Still, the practice of exchanging material goes back decades. Until recently, the CSE functioned as a virtual branch office of Washington's National Security Agency, which has 38,000 people on its payroll. One large satellite dish stationed outside the CSE's Ottawa headquarters is dedicated exclusively to messages to and from NSA headquarters in Fort Meade, Md. Numerous CSE employees have done training there. For years, Canada got a lot more than it gave to the partnership, until increasing pressure from the NSA, along with bountiful financial and technical inducements, persuaded the CSE to take a more activist role. By the late 1980s, Canada had become a major player. During the last few years of the Soviet regime, says Frost, the CSE even took over the interception of all Moscow-based signals on behalf of the United States and Britain, whose listening operations in the capital had been jammed by Soviet intelligence experts.

Ottawa's move to the big leagues may have come in the nick of time. Since the collapse of the Soviet Bloc six years ago, a higher priority has been placed on economic intelligence - a sphere where even the best political allies never give away their secrets. "A few years ago, the CSE had recruitment ads for university students in psychology and humanities. Now, they are looking for graduates in economics, commerce and business. Five to 10 years ago, that wouldn't have figured into it," says Reg Whitaker, a political science professor at Toronto's York University. Whitaker points out that Shorten's reports of economic spying surfaced at a time when the government is putting top priority on trade. Prime Minister Jean Chrétien will make his third "Team Canada" deal-making mission to Asia early next year, this time to the Philippines, Thailand and South Korea.

But in the absence of an obvious enemy like nuclear-armed Soviet communism, the ethics of modern-day spying are far less clear-cut, as Shorten found. Today, she remains unemployed and is considering going back to school, to put her CSE years behind her. "All I wanted to do was show Canadians what the CSE was all about, and that it is dangerous," she says of her decision to speak out. "Somebody should be looking over their shoulders."

To be sure, the agency has become slightly more open in recent years.
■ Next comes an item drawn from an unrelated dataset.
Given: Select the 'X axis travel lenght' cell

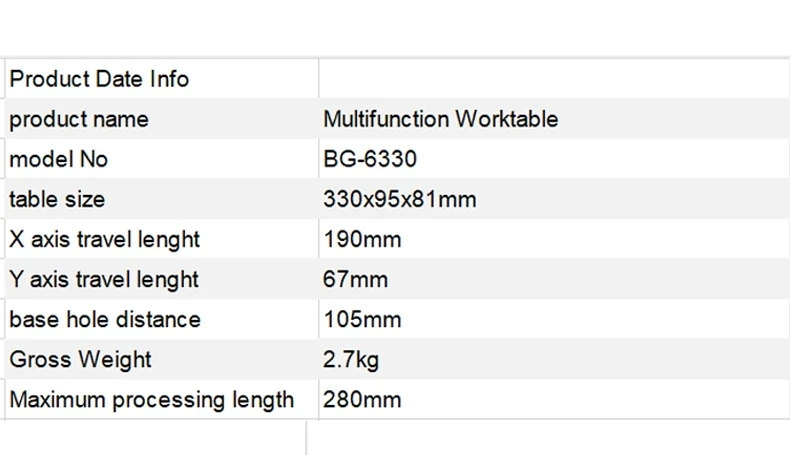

Its budget has been cut by about 10 per cent since the heady Cold War days, chief Woolner testified to a parliamentary committee last year. In an effort to raise funds, the INFOSEC side has begun consulting to the private sector on how to secure corporate communications. Yet there is no sign - and no reason to expect - that CSE will curb its increasingly complex operations at a time when many experts believe the world has in fact become less secure. Terrorists, organized criminals and money launderers have discovered that Canada is a choice base from which to run international operations. And, as Woolner confirmed in his testimony, trade has become a prime component of the new national interest.
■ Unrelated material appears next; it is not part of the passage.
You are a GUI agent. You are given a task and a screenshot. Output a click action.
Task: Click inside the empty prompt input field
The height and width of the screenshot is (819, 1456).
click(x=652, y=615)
"Knowledge is power," says MP Lee. "When we as Canadians sit down with another country to negotiate an agreement, our negotiators must be possessed of as much knowledge as they can get their hands on. There isn't a country in the world that wouldn't do that." But whether that information should be obtained meticulously from open sources or gleaned clandestinely is a matter of debate. To Lee, "Canadians have a sense of morality. They don't want to be bad guys." He believes they want their spies to obtain "as much information as they could covertly without breaking major rules or embarrassing anyone." Perhaps too, many are just as happy that the CSE, with its troubling tactics, is as secret as it is.